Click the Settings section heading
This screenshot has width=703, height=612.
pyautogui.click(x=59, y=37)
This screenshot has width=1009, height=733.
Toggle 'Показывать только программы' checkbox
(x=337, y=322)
************
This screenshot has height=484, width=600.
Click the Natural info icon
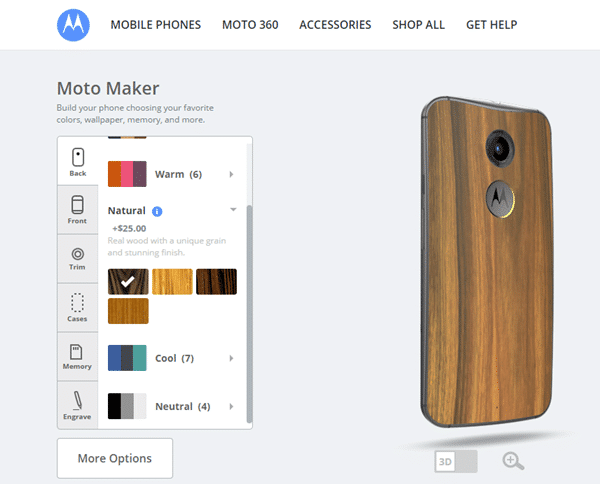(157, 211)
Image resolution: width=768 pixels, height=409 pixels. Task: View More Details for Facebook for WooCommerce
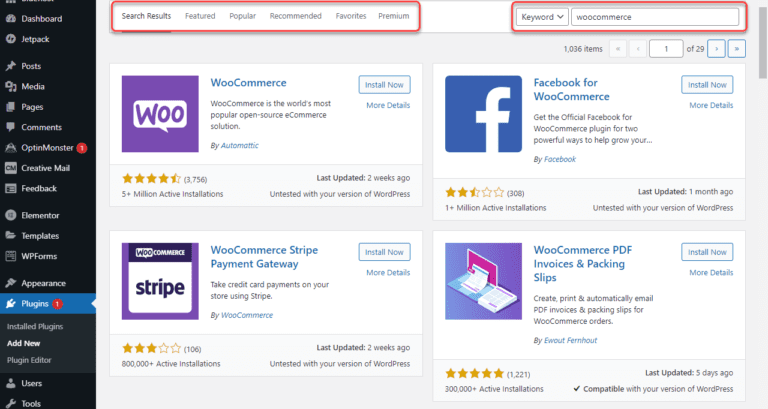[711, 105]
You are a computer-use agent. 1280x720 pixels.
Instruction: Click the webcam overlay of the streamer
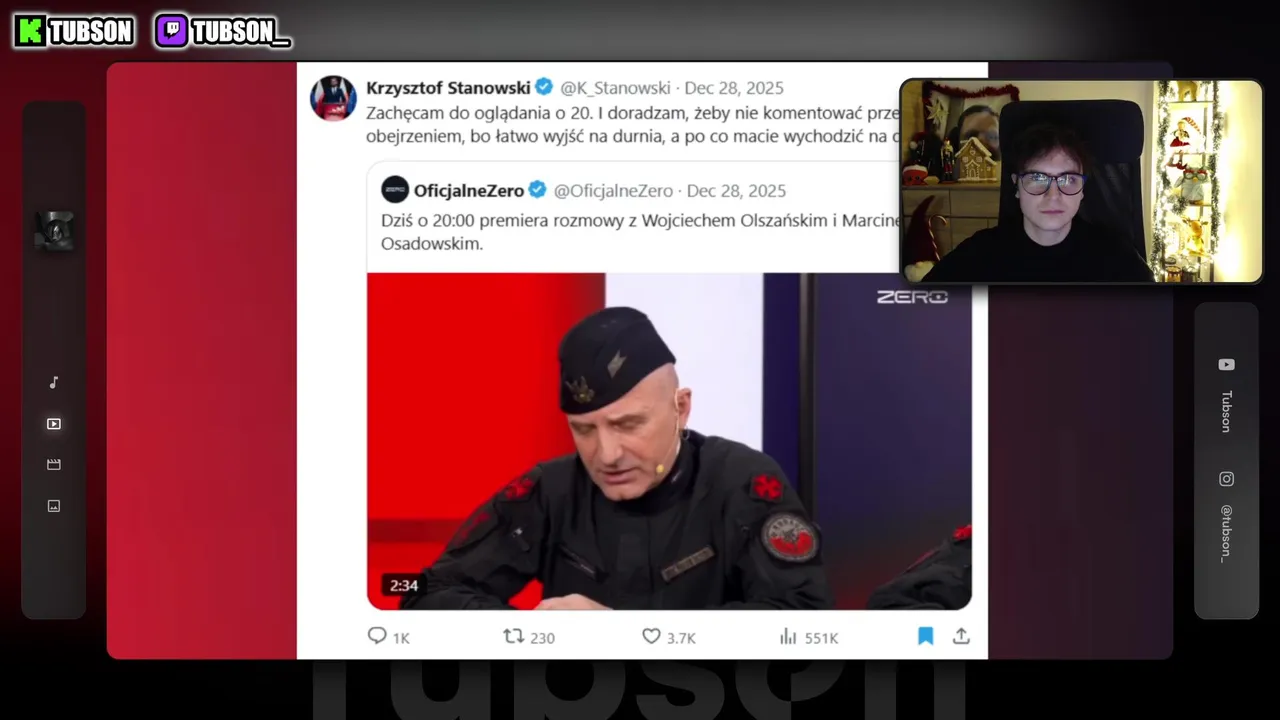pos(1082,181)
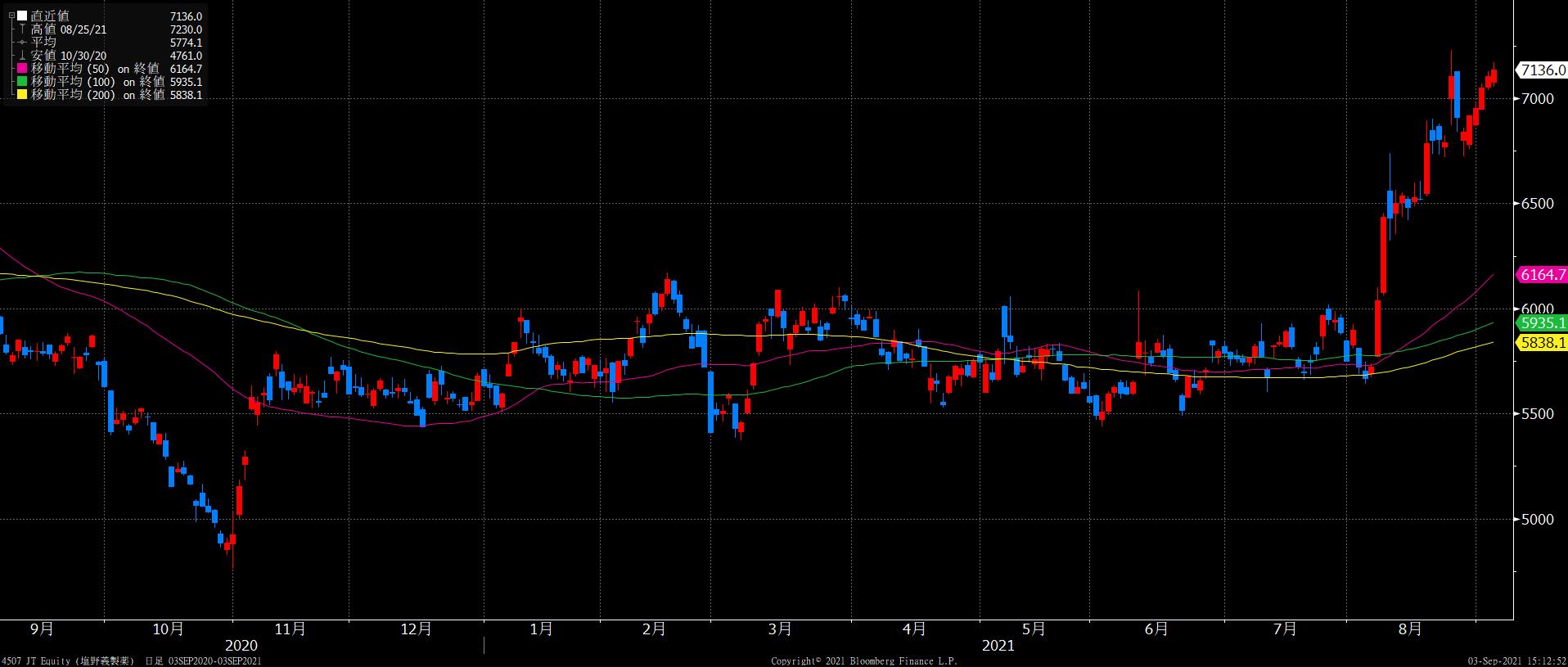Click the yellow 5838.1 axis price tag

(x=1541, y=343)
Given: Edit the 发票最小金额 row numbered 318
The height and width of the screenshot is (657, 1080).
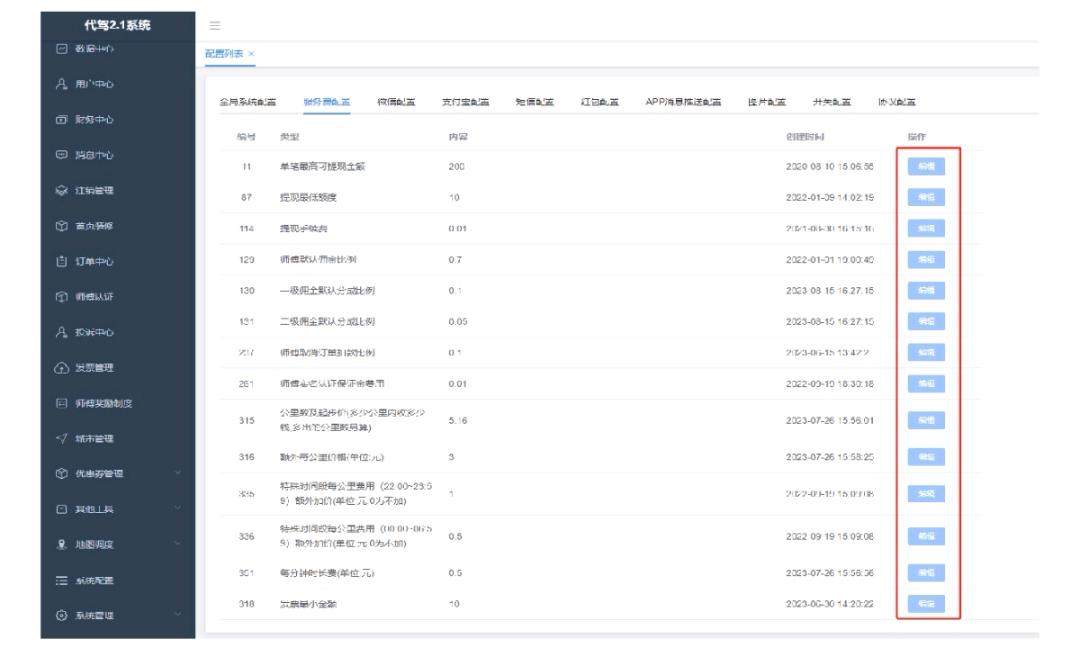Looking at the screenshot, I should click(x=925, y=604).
************
THE EXERCISE:
Return the listing lines between the one holding "Given: Edit the 发票最小金额 row numbered 318" and the one holding "Looking at the", inclusive, reproducing them exactly and leaving the pictures out.

TASK ANSWER:
Given: Edit the 发票最小金额 row numbered 318
The height and width of the screenshot is (657, 1080).
Looking at the screenshot, I should click(x=925, y=604).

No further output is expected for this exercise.